Match the string "agent" against each line below, and copy every line that matches.
* * * * * * * * *
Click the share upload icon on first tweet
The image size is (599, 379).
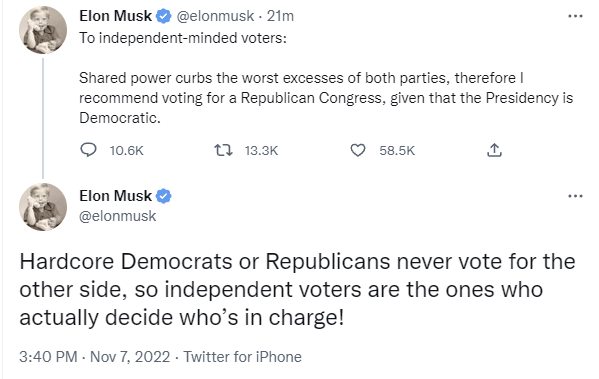494,150
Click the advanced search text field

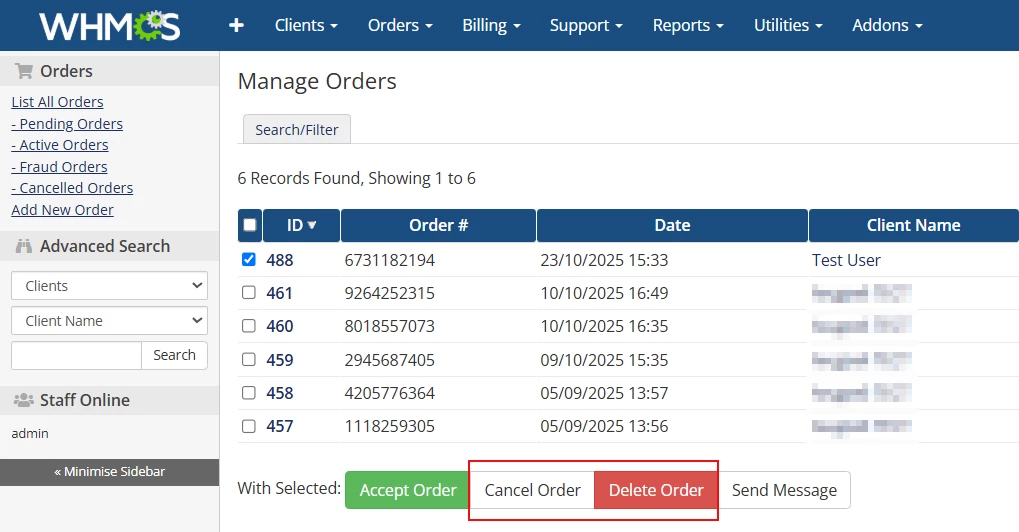[76, 355]
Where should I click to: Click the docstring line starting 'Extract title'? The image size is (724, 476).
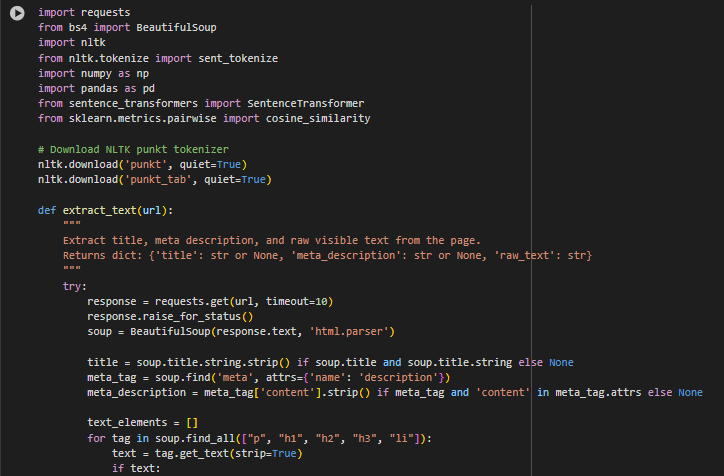coord(272,241)
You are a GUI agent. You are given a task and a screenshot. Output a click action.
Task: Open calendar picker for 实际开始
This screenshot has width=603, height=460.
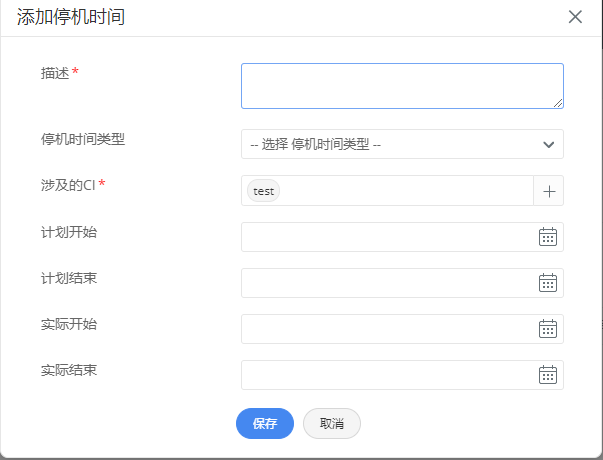click(548, 329)
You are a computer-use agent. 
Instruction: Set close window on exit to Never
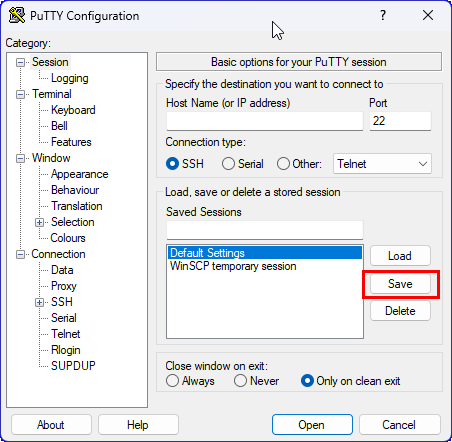click(240, 381)
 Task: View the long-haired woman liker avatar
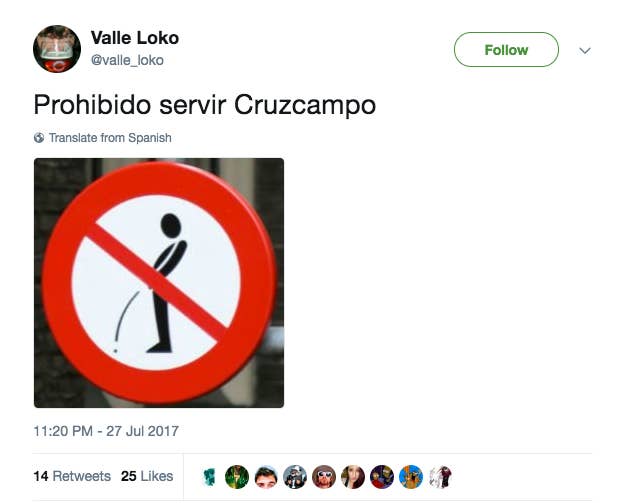click(x=353, y=477)
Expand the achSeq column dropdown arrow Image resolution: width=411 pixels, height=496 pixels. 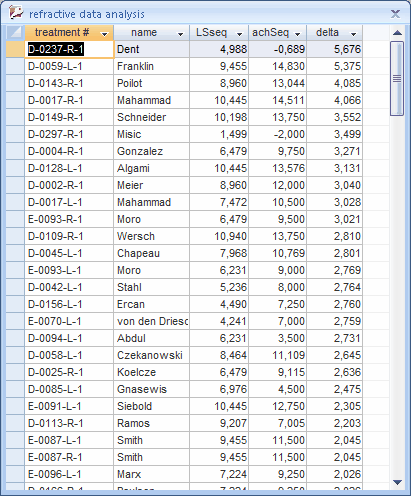[298, 34]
* * * * * * * * *
Output for this task:
You are a GUI agent. You are given a task and a screenshot. Output a click action.
You are a computer-use agent. 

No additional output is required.